Esse modelo, apelidado de “parlamentarismo do dinheiro”,
cria uma distorção brutal. O governo eleito pelo voto popular perde a
capacidade de planejar políticas públicas de longo prazo, enquanto
parlamentares distribuem recursos como se fossem donos de um caixa particular.
O que deveria ser política de Estado vira moeda de troca, negociada em
corredores escuros e em reuniões que nunca chegam ao conhecimento da sociedade.
O orçamento, que deveria ser instrumento de desenvolvimento, virou balcão de
negócios.
A concentração de poder nas mãos de Hugo Motta e Rodrigo
Pacheco é escandalosa. Eles decidem quem recebe, quanto recebe e em que
momento. O Executivo, reduzido a mero espectador, é obrigado a engolir acordos
para não ver sua agenda paralisada. O país vive uma espécie de chantagem
institucional, sem a bênção dos presidentes das Casas, nada anda. É a
democracia sequestrada por quem controla o cofre.
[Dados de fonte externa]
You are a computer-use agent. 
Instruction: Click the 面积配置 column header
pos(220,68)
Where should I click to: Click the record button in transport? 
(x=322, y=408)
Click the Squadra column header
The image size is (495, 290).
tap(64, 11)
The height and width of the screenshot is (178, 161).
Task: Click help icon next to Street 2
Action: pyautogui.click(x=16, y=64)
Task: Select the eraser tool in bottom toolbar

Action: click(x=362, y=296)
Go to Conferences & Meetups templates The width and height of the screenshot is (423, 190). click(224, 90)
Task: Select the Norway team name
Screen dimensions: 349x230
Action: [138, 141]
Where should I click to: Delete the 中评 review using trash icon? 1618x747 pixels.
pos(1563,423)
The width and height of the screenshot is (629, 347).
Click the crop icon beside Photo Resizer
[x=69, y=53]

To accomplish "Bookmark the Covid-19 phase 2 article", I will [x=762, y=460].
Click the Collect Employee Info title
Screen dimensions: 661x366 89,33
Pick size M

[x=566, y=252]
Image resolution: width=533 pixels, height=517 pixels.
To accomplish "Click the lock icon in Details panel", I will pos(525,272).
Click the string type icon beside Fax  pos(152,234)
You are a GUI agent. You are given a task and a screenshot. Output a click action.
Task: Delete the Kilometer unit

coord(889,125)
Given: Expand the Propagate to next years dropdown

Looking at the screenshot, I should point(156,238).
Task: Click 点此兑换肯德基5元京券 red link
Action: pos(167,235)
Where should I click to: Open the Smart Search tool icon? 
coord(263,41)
As consequências são devastadoras. Projetos estruturantes
ficam sem verba, enquanto obras de impacto local, muitas vezes irrelevantes,
recebem milhões. A lógica é simples, garantir votos e perpetuar poder. O
cidadão comum, que deveria ser o beneficiário final, é apenas figurante em um
teatro onde os protagonistas são parlamentares ávidos por prestígio e
influência. O Brasil, nesse cenário, não avança; apenas gira em torno de
interesses paroquiais.
O escândalo das emendas parlamentares expõe uma verdade
incômoda, o Congresso não apenas legisla, mas governa sem ter sido eleito para
isso. O presidencialismo brasileiro foi mutilado, e o que resta é um sistema
híbrido, deformado, onde o dinheiro dita as regras. A democracia, já
fragilizada, sangra mais um golpe. O povo vota, mas quem manda é quem controla
o orçamento. E o Brasil, nesse jogo perverso, paga a conta.